◆ **Required work**
Swap "computer-use agent" for "screen assistant" throughout the entries below, leaving everything else as it is.

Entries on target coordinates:
==*==
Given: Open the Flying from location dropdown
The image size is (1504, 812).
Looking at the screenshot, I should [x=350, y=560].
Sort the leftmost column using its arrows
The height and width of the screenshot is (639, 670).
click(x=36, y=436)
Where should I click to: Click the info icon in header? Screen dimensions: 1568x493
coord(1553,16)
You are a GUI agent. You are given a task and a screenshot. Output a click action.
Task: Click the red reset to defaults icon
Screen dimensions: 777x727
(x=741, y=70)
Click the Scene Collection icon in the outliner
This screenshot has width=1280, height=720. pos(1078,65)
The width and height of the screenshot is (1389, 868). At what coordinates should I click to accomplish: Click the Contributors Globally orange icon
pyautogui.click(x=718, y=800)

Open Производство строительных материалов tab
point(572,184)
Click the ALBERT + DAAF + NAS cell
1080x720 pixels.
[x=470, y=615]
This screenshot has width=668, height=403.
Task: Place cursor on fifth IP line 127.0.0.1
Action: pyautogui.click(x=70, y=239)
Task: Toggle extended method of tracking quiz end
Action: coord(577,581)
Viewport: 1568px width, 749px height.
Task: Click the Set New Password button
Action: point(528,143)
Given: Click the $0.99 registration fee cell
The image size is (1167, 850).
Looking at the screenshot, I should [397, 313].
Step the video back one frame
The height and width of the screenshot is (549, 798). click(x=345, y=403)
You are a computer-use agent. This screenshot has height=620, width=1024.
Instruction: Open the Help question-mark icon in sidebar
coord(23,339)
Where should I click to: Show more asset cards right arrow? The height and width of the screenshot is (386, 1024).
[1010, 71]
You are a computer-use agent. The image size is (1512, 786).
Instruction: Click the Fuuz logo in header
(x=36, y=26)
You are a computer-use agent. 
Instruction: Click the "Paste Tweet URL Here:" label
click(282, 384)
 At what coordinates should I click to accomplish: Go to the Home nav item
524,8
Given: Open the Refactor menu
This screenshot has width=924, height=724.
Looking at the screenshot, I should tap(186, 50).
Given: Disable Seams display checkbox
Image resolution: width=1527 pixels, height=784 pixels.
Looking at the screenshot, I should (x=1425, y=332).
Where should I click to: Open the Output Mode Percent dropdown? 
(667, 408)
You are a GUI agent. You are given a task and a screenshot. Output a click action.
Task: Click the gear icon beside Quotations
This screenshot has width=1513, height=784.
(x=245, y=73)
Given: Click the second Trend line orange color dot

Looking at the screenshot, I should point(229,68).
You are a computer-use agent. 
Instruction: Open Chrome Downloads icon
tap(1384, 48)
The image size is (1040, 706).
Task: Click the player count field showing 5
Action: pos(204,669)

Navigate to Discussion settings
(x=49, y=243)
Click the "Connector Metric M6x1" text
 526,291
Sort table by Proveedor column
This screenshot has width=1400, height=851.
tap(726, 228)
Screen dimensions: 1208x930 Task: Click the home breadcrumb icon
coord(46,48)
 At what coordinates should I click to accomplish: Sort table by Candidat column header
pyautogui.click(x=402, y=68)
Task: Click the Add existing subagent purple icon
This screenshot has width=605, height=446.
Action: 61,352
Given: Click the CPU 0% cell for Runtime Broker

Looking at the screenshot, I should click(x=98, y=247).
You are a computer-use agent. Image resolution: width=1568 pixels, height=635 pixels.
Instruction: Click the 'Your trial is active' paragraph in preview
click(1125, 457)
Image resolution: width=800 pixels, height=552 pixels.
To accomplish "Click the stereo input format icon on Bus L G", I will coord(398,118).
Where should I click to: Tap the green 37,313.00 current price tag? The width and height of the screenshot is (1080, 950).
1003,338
==*==
◆ **Response to the task**
Given: Open the Flying from location dropdown
The image size is (1504, 812).
Looking at the screenshot, I should [x=350, y=560].
Sort the leftmost column using its arrows
The height and width of the screenshot is (639, 670).
click(x=36, y=436)
Where should I click to: Click the info icon in header? Screen dimensions: 1568x493
coord(1553,16)
You are a GUI agent. You are given a task and a screenshot. Output a click action.
Task: Click the red reset to defaults icon
Screen dimensions: 777x727
(x=741, y=70)
Click the Scene Collection icon in the outliner
This screenshot has width=1280, height=720. pos(1078,65)
The width and height of the screenshot is (1389, 868). At what coordinates should I click to accomplish: Click the Contributors Globally orange icon
pyautogui.click(x=718, y=800)

Open Производство строительных материалов tab
point(572,184)
Click the ALBERT + DAAF + NAS cell
1080x720 pixels.
[x=470, y=615]
This screenshot has width=668, height=403.
Task: Place cursor on fifth IP line 127.0.0.1
Action: pyautogui.click(x=70, y=239)
Task: Toggle extended method of tracking quiz end
Action: coord(577,581)
Viewport: 1568px width, 749px height.
Task: Click the Set New Password button
Action: point(528,143)
Given: Click the $0.99 registration fee cell
The image size is (1167, 850).
Looking at the screenshot, I should [397, 313].
Step the video back one frame
The height and width of the screenshot is (549, 798). click(x=345, y=403)
You are a screen assistant. This screenshot has height=620, width=1024.
Instruction: Open the Help question-mark icon in sidebar
coord(23,339)
Where should I click to: Show more asset cards right arrow? The height and width of the screenshot is (386, 1024).
[1010, 71]
You are a screen assistant. The image size is (1512, 786).
Instruction: Click the Fuuz logo in header
(x=36, y=26)
You are a screen assistant. 
Instruction: Click the "Paste Tweet URL Here:" label
click(282, 384)
 At what coordinates should I click to accomplish: Go to the Home nav item
524,8
Given: Open the Refactor menu
This screenshot has width=924, height=724.
Looking at the screenshot, I should tap(186, 50).
Given: Disable Seams display checkbox
Image resolution: width=1527 pixels, height=784 pixels.
Looking at the screenshot, I should (x=1425, y=332).
Where should I click to: Open the Output Mode Percent dropdown? 
(667, 408)
You are a GUI agent. You are given a task and a screenshot. Output a click action.
Task: Click the gear icon beside Quotations
This screenshot has width=1513, height=784.
(x=245, y=73)
Given: Click the second Trend line orange color dot

Looking at the screenshot, I should point(229,68).
You are a screen assistant. 
Instruction: Open Chrome Downloads icon
tap(1384, 48)
The image size is (1040, 706).
Task: Click the player count field showing 5
Action: pos(204,669)

Navigate to Discussion settings
(x=49, y=243)
Click the "Connector Metric M6x1" text
 526,291
Sort table by Proveedor column
This screenshot has width=1400, height=851.
tap(726, 228)
Screen dimensions: 1208x930 Task: Click the home breadcrumb icon
coord(46,48)
 At what coordinates should I click to accomplish: Sort table by Candidat column header
pyautogui.click(x=402, y=68)
Task: Click the Add existing subagent purple icon
This screenshot has width=605, height=446.
Action: 61,352
Given: Click the CPU 0% cell for Runtime Broker

Looking at the screenshot, I should click(x=98, y=247).
You are a screen assistant. Image resolution: width=1568 pixels, height=635 pixels.
Instruction: Click the 'Your trial is active' paragraph in preview
click(1125, 457)
Image resolution: width=800 pixels, height=552 pixels.
To accomplish "Click the stereo input format icon on Bus L G", I will coord(398,118).
Where should I click to: Tap the green 37,313.00 current price tag? The width and height of the screenshot is (1080, 950).
1003,338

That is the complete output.